Ainda que essa seja uma questão parar ser dirimida em livros de história no futuro, o fato é que a Rússia está oficialmente em guerra com outro país e, não oficialmente, com boa parte do mundo. É aí que entra a chantagem nuclear de Putin. E mesmo que ele jamais digite os códigos necessários para disparar ogivas atômicas, especialistas advertem que há “um risco claro de acidente nuclear”. As aspas são do diretor-geral da Agência Internacional de Energia Atômica, ligada à Organização das Nações Unidas (ONU), Rafael Mariano Grossi. Ele afirmou, em entrevista à BBC, que esse risco não reside apenas do lado da Rússia. A Ucrânia, ex-União Soviética, possui 15 reatores nucleares — inclusive o que talvez seja o mais famoso do mundo, em Chernobyl, cenário de um acidente gravíssimo em 1986 que resultou na morte de 9 mil a 16 mil pessoas por consequências da radiação. Com a invasão da Ucrânia, Chernobyl está sob o controle russo. E aí começa o pesadelo. Na quarta-feira (9), a companhia nuclear ucraniana Energoatom confirmou à agência de notícias Reuters que a energia em Chernobyl havia sido desligada. Uma falha no resfriamento dos reatores pode levar ao vazamento de material radioativo, repetindo a tragédia de 1986.

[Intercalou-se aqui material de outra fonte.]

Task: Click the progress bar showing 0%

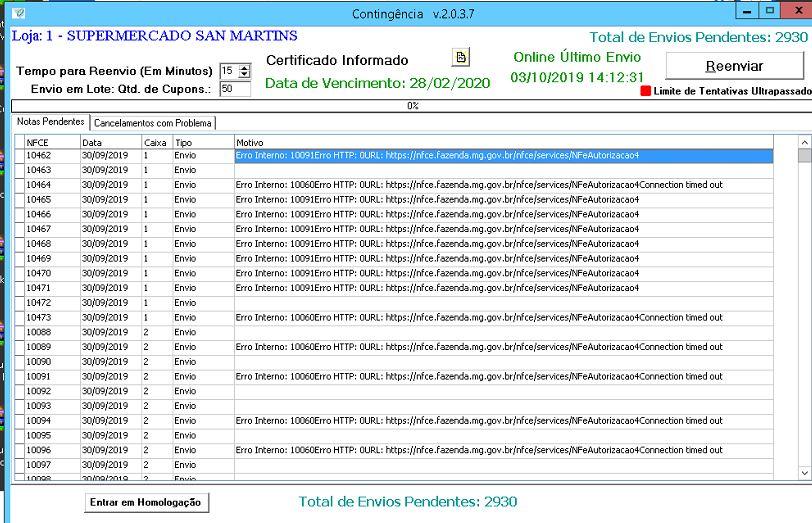Action: (x=412, y=106)
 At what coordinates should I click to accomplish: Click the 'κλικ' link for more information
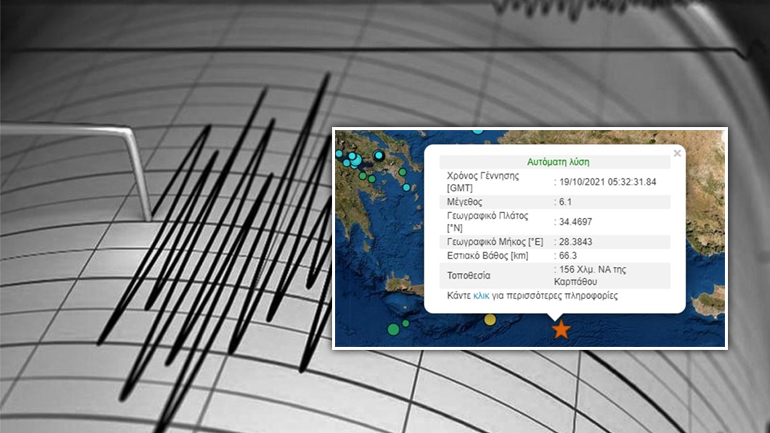(x=481, y=297)
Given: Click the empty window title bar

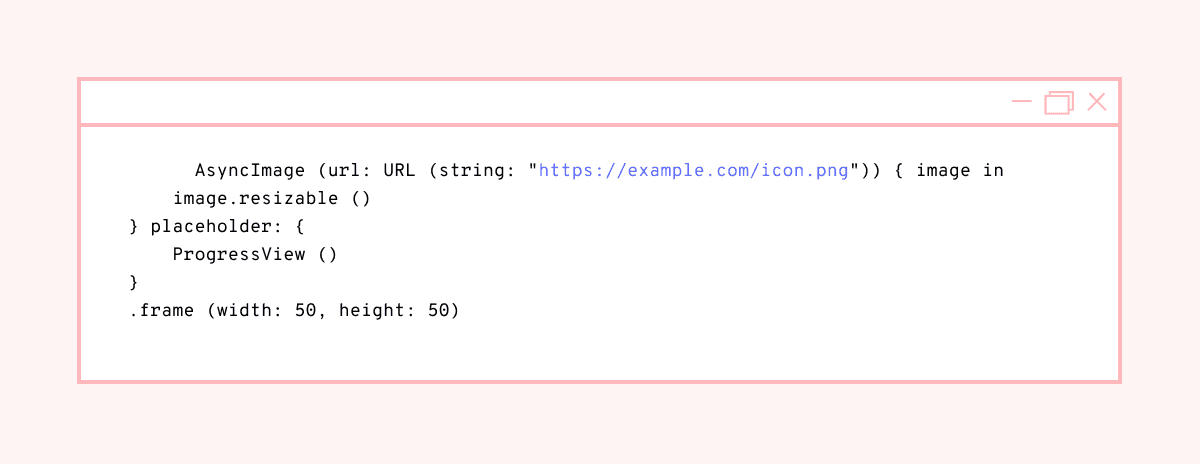Looking at the screenshot, I should [x=540, y=102].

Ainda que nada disso se confirme, é sempre bom desconfiar das intenções de Putin. Essa é a maior preocupação da ativista sueca Beatrice Fihn, diretora da Campanha Internacional pela Abolição de Armas Nucleares. Em 2017, ela recebeu o Prêmio Nobel da Paz ao lado de Setsuko Thurlow, sobrevivente da bomba atômica lançada pelos EUA em Hiroshima, no Japão. “A Rússia utiliza seu arsenal nuclear como chantagem para invadir a Ucrânia e para que ninguém possa intervir”, afirmou Fihn. Mesmo ela, contudo, acredita ser pouco provável que Putin escolha disparar armas nucleares — como fez o presidente Harry Trumann na Segunda Guerra. Mas nada é impossível para uma mente como a de Putin. A destruição que ele vem causando na Ucrânia confirma o quanto de sangue ele está disposto a derramar para impor sua vontade.

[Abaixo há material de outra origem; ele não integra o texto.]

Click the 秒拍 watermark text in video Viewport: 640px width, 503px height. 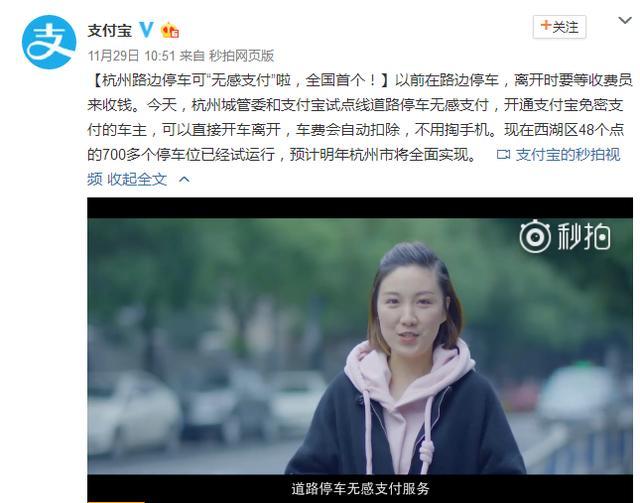coord(584,236)
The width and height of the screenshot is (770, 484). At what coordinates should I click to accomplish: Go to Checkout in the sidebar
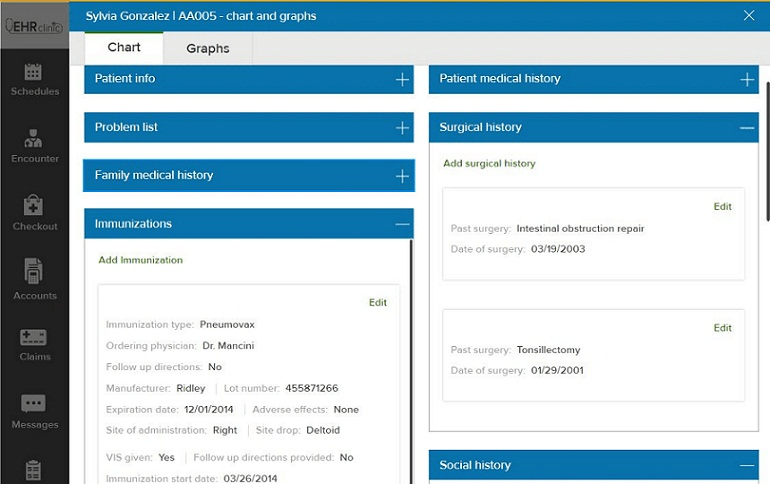[x=34, y=212]
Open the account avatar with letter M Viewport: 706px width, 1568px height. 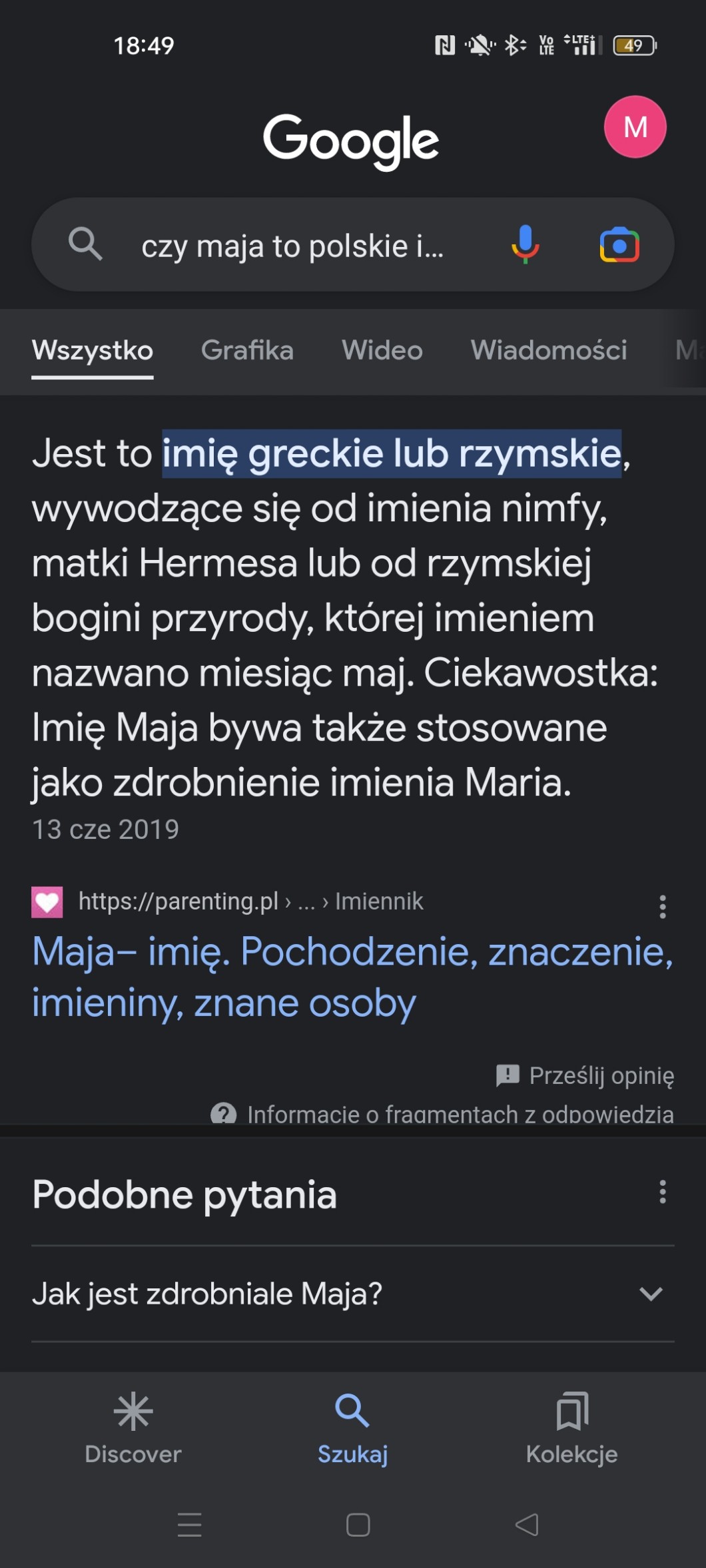(x=635, y=127)
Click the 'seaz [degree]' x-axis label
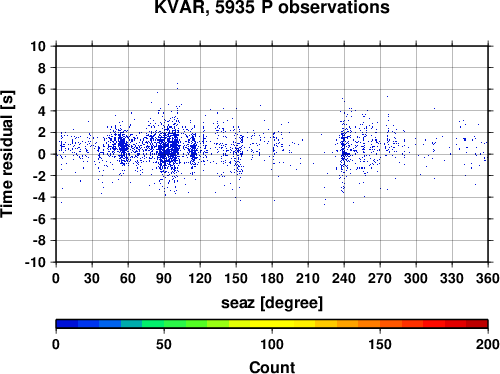Image resolution: width=500 pixels, height=374 pixels. (x=272, y=303)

Putin é um mal real, mas suas ameaças nucleares talvez não passem de ficção. Em 1964, no auge da Guerra Fria, o cineasta Stanley Kubrick (diretor de O Iluminado, Laranja Mecânica e 2001, uma Odisseia no Espaço), lançou Dr. Fantástico ou: Como Aprendi a Parar de me Preocupar e Amar a Bomba. O longa-metragem estrelado por Peter Sellers ridiculariza as motivações da supremacia nuclear e suas possíveis consequências. Os protagonistas são dois generais psicóticos do exército americano que ordenam um ataque à União Sovietica e acabam acionando um sistema de mísseis do país adversário chamado “máquina do juízo final”. Kubrick já havia denunciado os horrores da Primeira Guerra em Glória Feita de Sangue (1957) e voltaria ao tema em Nascido para Matar (1987), sobre a Guerra do Vietnã. Em Dr. Fantástico, o sarcasmo — especialmente do título — impediu que muita gente entendesse sua mensagem pacifista. Diante de uma ameaça nuclear, a decisão mais sensata está no caminho oposto: desarmar o mundo. É essa a esperança da ativista sueca Beatrice Fihn. Ela entende que o momento atual pode estimular as potências nucleares a refletir sobre o que seus arsenais representam para a humanidade. “Penso que há uma brecha e que podemos começar a trabalhar no desarmamento”, afirmou. A questão está colocada. Queremos viver sob ameaça ou nos livrar dela?